Tuesday, September 19, 2023

Flooding can cause caskets to float away and headstones to disappear as climate change hits cemeteries

A coffin juts out of a riverbank.
(Courtsey photo by Judy Blair Berry)
Climate change can mean prolonged or repeated flooding in some areas unprepared for submersion; graveyards and cemeteries are experiencing unearthed remains and floating caskets, reports Dinah Voyles Pulver of USA Today. "Thousands of graves have been disturbed in cemeteries nationwide in the past 30 years. Flooding, erosion and other climate-related weather disasters have been reported in at least 21 states and 15 countries over the past three decades. Coffins have washed away, and bones have been exposed in big cities and tiny hamlets."

Cemeteries have long struggled with neglect and upkeep expenses, but extreme weather has amplified the problem. Judy Blair Berry and her husband told Pulver of a prime example. The couple was "motoring along the Pearl River in Copiah County, Mississippi, when she looked up from the boat to see a casket jutting out of the bank above the river. Pieces of gravestones lay scattered on the shore. . . . Mississippi, and its neighbors to the north are among the states in the eastern half of the United States experiencing more rainfall extremes since the 1990s, including increases in the number of days with more than an inch of rain."

Families have had to rebury loved ones, and state and local governments, the Federal Emergency Management Agency and cemetery associations "are already spending millions to preserve cemeteries and build seawalls, and relocate or rebury remains," Pulver reports. "Perhaps nowhere have the effects of climate change had more impact on cemeteries than in Louisiana.
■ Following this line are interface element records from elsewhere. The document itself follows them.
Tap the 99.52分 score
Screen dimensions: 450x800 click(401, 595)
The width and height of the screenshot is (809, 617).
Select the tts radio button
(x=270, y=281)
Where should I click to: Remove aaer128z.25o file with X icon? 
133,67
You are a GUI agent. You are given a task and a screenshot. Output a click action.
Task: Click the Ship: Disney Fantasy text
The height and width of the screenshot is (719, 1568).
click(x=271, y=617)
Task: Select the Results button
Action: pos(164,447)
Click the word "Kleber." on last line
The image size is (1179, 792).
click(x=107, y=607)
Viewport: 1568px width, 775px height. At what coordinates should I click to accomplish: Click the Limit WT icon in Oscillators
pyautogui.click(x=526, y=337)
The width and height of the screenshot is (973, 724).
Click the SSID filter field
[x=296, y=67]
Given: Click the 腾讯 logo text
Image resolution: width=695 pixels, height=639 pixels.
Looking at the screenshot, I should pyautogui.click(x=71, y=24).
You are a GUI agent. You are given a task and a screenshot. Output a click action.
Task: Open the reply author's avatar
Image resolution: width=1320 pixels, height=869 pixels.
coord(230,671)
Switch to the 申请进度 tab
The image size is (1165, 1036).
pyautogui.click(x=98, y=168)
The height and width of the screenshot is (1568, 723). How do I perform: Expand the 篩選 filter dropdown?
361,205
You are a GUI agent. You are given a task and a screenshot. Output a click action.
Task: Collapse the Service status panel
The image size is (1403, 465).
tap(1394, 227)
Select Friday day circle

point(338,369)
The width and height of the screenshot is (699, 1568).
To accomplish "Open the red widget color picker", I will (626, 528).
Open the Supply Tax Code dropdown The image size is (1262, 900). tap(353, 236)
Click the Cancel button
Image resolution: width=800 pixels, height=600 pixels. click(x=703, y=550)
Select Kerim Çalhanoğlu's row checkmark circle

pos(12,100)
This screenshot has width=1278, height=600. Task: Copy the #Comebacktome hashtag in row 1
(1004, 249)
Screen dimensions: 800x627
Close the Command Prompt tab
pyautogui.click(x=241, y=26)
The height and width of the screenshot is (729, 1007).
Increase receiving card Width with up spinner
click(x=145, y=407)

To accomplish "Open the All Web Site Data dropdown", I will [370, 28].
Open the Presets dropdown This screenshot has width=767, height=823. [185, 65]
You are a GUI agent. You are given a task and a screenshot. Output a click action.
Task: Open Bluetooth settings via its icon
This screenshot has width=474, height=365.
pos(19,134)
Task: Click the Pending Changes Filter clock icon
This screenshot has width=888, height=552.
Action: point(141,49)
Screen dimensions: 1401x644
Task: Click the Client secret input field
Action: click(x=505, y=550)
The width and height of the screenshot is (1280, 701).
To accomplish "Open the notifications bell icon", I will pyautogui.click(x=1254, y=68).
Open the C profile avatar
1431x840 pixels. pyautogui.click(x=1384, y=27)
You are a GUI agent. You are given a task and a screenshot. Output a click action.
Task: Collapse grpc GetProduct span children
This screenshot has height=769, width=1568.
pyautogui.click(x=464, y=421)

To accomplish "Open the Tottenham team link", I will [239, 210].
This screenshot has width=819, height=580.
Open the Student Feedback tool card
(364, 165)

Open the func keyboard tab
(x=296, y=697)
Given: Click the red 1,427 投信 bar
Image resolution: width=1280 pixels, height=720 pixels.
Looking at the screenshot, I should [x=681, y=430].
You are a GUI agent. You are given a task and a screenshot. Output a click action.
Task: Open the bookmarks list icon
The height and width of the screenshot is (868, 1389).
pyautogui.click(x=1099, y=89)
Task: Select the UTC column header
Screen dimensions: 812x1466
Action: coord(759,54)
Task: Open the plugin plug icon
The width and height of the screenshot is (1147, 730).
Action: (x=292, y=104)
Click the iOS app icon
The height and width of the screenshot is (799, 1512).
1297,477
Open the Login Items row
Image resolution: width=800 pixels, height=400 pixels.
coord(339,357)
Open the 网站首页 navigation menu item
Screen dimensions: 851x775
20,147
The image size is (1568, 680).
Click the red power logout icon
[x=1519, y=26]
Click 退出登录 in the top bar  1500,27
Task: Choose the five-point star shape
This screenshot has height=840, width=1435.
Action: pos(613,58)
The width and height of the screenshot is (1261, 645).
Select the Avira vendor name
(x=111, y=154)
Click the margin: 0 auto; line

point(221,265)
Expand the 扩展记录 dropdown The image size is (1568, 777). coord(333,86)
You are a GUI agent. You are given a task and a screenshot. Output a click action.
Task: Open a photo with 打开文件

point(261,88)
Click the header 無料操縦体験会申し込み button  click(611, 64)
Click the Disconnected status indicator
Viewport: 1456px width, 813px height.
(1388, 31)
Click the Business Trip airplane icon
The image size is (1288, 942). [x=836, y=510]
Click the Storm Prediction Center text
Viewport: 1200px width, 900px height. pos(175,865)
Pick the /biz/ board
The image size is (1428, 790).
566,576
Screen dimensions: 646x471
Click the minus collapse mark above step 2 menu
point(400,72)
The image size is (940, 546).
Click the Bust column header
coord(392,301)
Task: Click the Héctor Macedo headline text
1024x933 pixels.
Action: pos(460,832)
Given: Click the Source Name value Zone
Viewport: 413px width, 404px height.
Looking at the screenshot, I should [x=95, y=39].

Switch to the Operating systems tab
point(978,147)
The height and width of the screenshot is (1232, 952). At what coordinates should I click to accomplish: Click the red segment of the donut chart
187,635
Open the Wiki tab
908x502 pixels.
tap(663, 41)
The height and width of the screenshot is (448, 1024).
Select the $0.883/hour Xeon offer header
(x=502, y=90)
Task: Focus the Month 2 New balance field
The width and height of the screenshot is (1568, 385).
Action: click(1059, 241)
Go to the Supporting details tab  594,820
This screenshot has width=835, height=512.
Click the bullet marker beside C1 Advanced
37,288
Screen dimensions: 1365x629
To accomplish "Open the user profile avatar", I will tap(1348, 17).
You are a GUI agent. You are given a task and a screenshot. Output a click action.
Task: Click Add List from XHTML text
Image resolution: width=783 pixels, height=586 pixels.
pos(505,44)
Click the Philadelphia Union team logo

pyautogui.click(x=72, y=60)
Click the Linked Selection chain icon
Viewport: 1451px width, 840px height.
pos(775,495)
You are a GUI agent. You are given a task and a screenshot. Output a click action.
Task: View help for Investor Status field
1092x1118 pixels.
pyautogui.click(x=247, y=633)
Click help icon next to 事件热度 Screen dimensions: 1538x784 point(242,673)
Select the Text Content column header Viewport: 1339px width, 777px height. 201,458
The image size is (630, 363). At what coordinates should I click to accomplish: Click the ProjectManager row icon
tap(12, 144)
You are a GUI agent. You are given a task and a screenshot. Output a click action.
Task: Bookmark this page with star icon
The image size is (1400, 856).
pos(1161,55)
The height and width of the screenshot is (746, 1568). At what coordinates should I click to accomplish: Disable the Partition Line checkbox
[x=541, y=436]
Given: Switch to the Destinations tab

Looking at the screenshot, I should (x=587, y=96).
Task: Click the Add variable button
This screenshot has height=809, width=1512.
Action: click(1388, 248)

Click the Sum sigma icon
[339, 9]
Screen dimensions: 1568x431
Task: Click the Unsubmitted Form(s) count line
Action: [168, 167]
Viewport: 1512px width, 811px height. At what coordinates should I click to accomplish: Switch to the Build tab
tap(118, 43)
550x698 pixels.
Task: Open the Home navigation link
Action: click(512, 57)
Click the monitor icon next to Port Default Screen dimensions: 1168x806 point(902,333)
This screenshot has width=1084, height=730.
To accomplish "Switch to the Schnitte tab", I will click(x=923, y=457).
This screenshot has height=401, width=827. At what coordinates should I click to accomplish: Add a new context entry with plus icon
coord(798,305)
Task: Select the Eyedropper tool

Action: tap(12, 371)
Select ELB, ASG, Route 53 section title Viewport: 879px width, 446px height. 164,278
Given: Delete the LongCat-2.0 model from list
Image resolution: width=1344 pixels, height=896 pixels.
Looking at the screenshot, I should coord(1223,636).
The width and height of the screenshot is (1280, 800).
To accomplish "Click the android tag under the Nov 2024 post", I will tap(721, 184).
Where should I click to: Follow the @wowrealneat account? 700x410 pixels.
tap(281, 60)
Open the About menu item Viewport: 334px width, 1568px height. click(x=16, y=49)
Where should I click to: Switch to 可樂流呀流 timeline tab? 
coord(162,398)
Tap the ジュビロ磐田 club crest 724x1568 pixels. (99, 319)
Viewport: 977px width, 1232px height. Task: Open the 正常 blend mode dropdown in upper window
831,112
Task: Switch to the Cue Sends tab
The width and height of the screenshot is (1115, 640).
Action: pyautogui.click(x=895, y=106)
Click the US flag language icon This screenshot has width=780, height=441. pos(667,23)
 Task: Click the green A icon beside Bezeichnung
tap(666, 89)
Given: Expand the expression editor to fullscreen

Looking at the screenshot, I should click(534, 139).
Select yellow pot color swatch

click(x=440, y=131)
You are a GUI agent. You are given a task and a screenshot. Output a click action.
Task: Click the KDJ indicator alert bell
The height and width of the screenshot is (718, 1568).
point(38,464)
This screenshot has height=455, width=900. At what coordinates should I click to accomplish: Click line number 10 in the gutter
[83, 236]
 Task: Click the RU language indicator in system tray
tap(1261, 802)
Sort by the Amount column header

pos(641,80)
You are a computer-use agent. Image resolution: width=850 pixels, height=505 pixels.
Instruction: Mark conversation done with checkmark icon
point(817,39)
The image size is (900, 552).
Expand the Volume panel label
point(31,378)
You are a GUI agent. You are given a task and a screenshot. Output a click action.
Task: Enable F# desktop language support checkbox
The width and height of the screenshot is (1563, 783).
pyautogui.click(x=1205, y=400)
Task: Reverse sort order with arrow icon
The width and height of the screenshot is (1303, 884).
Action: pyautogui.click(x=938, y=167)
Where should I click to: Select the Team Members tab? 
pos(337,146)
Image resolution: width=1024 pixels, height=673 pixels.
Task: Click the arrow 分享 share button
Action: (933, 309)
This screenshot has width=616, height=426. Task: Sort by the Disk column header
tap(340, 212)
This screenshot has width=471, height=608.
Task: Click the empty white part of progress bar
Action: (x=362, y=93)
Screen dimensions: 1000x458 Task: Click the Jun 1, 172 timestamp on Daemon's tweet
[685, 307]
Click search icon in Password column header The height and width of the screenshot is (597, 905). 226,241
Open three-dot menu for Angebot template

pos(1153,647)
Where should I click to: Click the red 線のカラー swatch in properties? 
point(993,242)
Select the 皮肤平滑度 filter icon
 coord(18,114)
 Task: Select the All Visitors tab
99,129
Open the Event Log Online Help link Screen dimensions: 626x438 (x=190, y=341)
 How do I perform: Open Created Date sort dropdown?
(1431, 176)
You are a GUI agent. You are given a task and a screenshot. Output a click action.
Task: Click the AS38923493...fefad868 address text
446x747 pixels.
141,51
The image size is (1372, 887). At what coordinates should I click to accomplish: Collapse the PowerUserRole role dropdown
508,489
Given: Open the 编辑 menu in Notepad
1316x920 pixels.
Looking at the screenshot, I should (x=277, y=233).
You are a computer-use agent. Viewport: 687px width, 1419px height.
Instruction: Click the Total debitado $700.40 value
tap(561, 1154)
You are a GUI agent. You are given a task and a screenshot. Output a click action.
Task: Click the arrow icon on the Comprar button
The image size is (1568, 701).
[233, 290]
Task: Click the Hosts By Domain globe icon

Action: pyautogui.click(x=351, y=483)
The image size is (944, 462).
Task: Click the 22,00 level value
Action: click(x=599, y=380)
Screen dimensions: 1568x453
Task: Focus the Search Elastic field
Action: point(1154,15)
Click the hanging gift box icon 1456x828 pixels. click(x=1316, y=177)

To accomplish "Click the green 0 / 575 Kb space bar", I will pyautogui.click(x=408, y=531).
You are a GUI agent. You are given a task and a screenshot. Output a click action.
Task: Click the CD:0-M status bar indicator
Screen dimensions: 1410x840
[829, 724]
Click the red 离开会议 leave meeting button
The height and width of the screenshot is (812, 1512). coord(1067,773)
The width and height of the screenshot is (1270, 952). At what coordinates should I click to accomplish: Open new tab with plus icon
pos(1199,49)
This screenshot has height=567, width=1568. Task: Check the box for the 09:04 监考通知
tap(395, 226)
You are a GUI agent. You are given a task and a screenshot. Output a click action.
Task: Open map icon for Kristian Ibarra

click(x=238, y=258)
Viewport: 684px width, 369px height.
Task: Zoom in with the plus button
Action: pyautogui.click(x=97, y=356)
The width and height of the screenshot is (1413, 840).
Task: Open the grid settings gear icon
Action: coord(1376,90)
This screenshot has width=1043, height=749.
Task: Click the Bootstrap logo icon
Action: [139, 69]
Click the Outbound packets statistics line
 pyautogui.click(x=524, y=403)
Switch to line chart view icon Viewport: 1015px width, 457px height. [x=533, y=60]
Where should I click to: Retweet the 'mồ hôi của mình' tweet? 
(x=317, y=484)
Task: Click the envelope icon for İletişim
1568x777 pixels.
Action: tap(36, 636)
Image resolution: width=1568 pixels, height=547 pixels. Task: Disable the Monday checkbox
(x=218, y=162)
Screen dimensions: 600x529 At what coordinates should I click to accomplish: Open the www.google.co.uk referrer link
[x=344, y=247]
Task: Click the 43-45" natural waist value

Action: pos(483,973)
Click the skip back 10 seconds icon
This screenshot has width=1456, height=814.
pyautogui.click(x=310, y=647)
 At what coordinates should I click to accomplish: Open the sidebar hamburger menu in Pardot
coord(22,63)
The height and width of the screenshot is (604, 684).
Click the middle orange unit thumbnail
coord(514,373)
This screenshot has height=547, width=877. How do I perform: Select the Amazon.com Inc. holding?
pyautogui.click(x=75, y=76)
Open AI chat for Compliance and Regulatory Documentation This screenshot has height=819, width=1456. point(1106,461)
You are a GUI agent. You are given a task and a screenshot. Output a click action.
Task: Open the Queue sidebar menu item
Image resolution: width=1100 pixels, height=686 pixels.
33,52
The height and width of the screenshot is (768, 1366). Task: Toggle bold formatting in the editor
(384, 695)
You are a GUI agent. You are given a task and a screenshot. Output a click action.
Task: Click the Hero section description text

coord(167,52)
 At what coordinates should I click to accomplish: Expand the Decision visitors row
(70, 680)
At least 11 hurricanes have pummeled the Bayou State since 2002, disturbing thousands of graves and washing away hundreds of vaults and caskets. . . . At least a dozen cemeteries in southern Louisiana parishes have succumbed to rising seas and sinking land, The Associated Press has reported."

Pulver explains, "Water can infiltrate a burial site in several ways, and each type of casket, whether it's sealed, unsealed or inside a vault, can develop issues. . . . Options are available to help protect cemeteries and have been used at some locations in the U.S., including adding seawalls and stabilizing shorelines. A more complex and expensive step also has been needed in some cemeteries: moving the graves to safer locations."